▸ **Vorliegender Auszug**
====
Es brodelt in Fernost

Seit der Verhaftung des Gouverneurs Sergej Furgal Anfang Juli folgte in Chabarowsk eine Großdemonstration auf die andere. Die Menschen sind wütend auf die Regierung im fernen Moskau. Dort sucht man offenbar noch nach dem richtigen Umgang mit der Protestbewegung.

Massenproteste in Chabarowsk
Zehntausende Chabarowsker gingen für ihren inhaftierten Gouverneur auf die Straße. (Foto: Reuters/ Stringer)

Chabarowsk kommt nicht zur Ruhe. Am letzten Samstag im Juli erlebte die Stadt im Fernen Osten Russlands die dritte Großdemo in Folge. Wieder ein neuer Rekord, Zehntausende waren auf der Straße. Und nicht nur am Wochenende machen die Menschen ihrem Unmut Luft. Jeden Abend treffen sich kleinere Gruppen von Demonstranten vor dem Gebäude der Regionalregierung am Ploschtschad Lenina. Es geht längst nicht mehr nur um den inhaftierten Gouverneur Sergej Furgal. Es geht gegen die Regierung im fernen Moskau. Gegen die Fremdbestimmung.

Jeden Abend ertönt ein Dauerhupkonzert in den sommerschwülen Straßen, Menschen winken vom Fußgängersteg an der Hauptstraße herab. Die Stimmung ist mal ausgelassen und beinahe feierlich, mal angespannt. Doch es bleibt friedlich. Wenn die Zahlen auch nur annähernd stimmen, dann war bei der letzten Demo jeder zehnte Einwohner Chabarowsks auf der Straße. Wie konnte es dazu kommen?

Wahlsieg ohne Wahlkampf

Am 9. Juli wurde der Gouverneur Sergej Furgal vor laufenden Kameras verhaftet und sitzt seither in Moskau in Untersuchungshaft. Ihm wird vorgeworfen, vor eineinhalb Jahrzehnten in Auftragsmorde verwickelt gewesen zu sein. Der Politiker war seinerzeit als Buntmetallhändler tätig, es geht um Morde an damaligen Konkurrenten in dem für seine rauen Sitten berüchtigten Geschäft.

Sergej Furgal gehört der Liberaldemokratischen Partei LDPR des Rechtspopulisten Wladimir Schirinowski an. Diese wird gerne als „Systemopposition“ bezeichnet, das heißt vom Kreml toleriert. Dass ein Gouverneur nicht der Regierungspartei Einiges Russland angehört, ist dennoch selten – und war im Fall Furgal so nicht vorgesehen. Bei den Gouverneurswahlen 2018 gewann er gegen den amtierenden Kandidaten von der Partei Einiges Russland, ohne wirklich einen Wahlkampf geführt zu haben. Das Ergebnis trägt alle Anzeichen einer Protestwahl.

„Furgal – unsere Wahl“

Doch Sergej Furgal gewann nicht nur die Wahl, sondern auch das Vertrauen der Bürger. Er zeigte sich volksnah, senkte Beamtenbezüge, auch seine eigenen. Moskau antwortete damit, dass der Sitz des Föderationskreises Fernost nach Wladiwostok verlegt wurde. Als nun beim Verfassungsreferendum die Ergebnisse in der Region Chabarowsk nicht dem Wunsch des Kremls entsprachen, war Furgals Zeit offenbar abgelaufen.
====
▸ **Bereitgestelltes Material**
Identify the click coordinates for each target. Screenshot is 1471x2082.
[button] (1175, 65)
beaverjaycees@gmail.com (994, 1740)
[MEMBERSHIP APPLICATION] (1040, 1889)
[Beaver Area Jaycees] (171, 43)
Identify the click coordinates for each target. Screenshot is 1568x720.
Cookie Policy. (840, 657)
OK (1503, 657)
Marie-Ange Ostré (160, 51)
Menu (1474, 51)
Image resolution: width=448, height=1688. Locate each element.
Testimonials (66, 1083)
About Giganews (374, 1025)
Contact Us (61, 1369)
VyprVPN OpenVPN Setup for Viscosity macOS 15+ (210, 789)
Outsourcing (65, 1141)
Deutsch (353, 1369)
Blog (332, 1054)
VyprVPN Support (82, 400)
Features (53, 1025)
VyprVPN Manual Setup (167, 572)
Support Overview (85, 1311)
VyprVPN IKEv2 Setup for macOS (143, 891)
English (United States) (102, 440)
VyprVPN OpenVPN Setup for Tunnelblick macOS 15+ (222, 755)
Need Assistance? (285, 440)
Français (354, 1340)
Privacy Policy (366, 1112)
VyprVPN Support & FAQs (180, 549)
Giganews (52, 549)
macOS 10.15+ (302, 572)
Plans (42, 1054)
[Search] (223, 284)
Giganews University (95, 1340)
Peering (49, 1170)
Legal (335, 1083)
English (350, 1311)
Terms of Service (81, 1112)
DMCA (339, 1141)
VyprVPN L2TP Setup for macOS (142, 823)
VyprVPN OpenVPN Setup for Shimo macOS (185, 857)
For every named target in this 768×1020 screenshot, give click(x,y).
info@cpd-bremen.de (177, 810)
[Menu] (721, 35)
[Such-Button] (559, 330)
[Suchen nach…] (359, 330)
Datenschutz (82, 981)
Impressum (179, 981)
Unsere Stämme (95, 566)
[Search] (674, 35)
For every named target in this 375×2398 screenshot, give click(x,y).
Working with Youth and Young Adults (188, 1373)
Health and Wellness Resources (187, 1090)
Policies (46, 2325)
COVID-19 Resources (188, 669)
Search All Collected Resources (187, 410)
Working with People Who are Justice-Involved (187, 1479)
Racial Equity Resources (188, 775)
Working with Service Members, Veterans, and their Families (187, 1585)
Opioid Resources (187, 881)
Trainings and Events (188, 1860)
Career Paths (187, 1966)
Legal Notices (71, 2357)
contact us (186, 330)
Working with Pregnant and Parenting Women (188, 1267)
====
▸ **Aufgabe 1**
Bitte gib aus dem Text über die Proteste in Chabarowsk alles von „Wahlsieg ohne Wahlkampf“ bis hinunter zu „Sitten berüchtigten Geschäft.“ wortgetreu wieder.
▸ **Aufgabe 2**
Führe den Text über die Proteste in Chabarowsk nach seinem letzten Satz weiter.

▸ **Endgültige Antwort 1**
Wahlsieg ohne Wahlkampf

Am 9. Juli wurde der Gouverneur Sergej Furgal vor laufenden Kameras verhaftet und sitzt seither in Moskau in Untersuchungshaft. Ihm wird vorgeworfen, vor eineinhalb Jahrzehnten in Auftragsmorde verwickelt gewesen zu sein. Der Politiker war seinerzeit als Buntmetallhändler tätig, es geht um Morde an damaligen Konkurrenten in dem für seine rauen Sitten berüchtigten Geschäft.

▸ **Endgültige Antwort 2**
Die Reaktion der Chabarowsker ließ nicht lange auf sich warten. Schon zwei Tage nach der Verhaftung waren sie zu Tausenden auf der Straße. „Furgal – unsere Wahl“ war auf Plakaten zu lesen. Dabei halten es viele durchaus für möglich, dass an den Vorwürfen etwas dran ist. Dass der Gouverneur allerdings gerade jetzt aus dem Verkehr gezogen wurde, nachdem sich 15 Jahre lang niemand für die Fälle interessiert hat, das macht die Menschen wütend. Manche fordern die Freilassung, andere einen Prozess in Chabarowsk und nicht in Moskau.

Gegen die Bevormundung aus Moskau

„Natürlich ist er kein Engel“, sagt etwa Jelena, die in einem kleinen Hotel unweit des Ploschtschad Lenina arbeitet, „wer in die Politik will, der kann kein Heiliger sein. Aber die Leute haben ihn gewählt.“ Man wolle sich nicht von Moskau bevormunden lassen, sagt sie. In der Region liege vieles im Argen, niedrige Löhne, hohe Lebenshaltungskosten.

Die Leute seien fest entschlossen, mit den Demos weiterzumachen. Der Protest schwappte bald auf benachbarte Städte über. In Wladiwostok, das mit Chabarowsk traditionell ein rivalisierendes Verhältnis pflegt, gab es Solidaritätsbekundungen, ebenso in Komsomolsk am Amur und in Blagoweschtschensk. „Ich bin/Wir sind der Ferne Osten“ war häufig auf Transparenten zu lesen – in Anlehnung an die Proteste gegen die Verhaftung des Journalisten Iwan Golunow 2019.

Wladiwostok zeigt sich solidarisch

In Wladiwostok sind die Probleme ähnlich. Roman, der in 2000er Jahren ein Musikgeschäft geführt hat und nun von diesem und jenem lebt, beklagt das geringe Haushaltsbudget im Fernen Osten. Dazu kämen durchschnittliche Löhne von nur 30 bis 40 000 Rubel, aber Preise wie in Moskau. „Natürlich sind die Leute sauer.“

Wladiwostok: Solidarität mit Chabarowsk
„Ich bin/Wir sind der Ferne Osten“ – Solidarität in Wladiwostok (Foto: RIA Nowosti/ Witalij Ankow)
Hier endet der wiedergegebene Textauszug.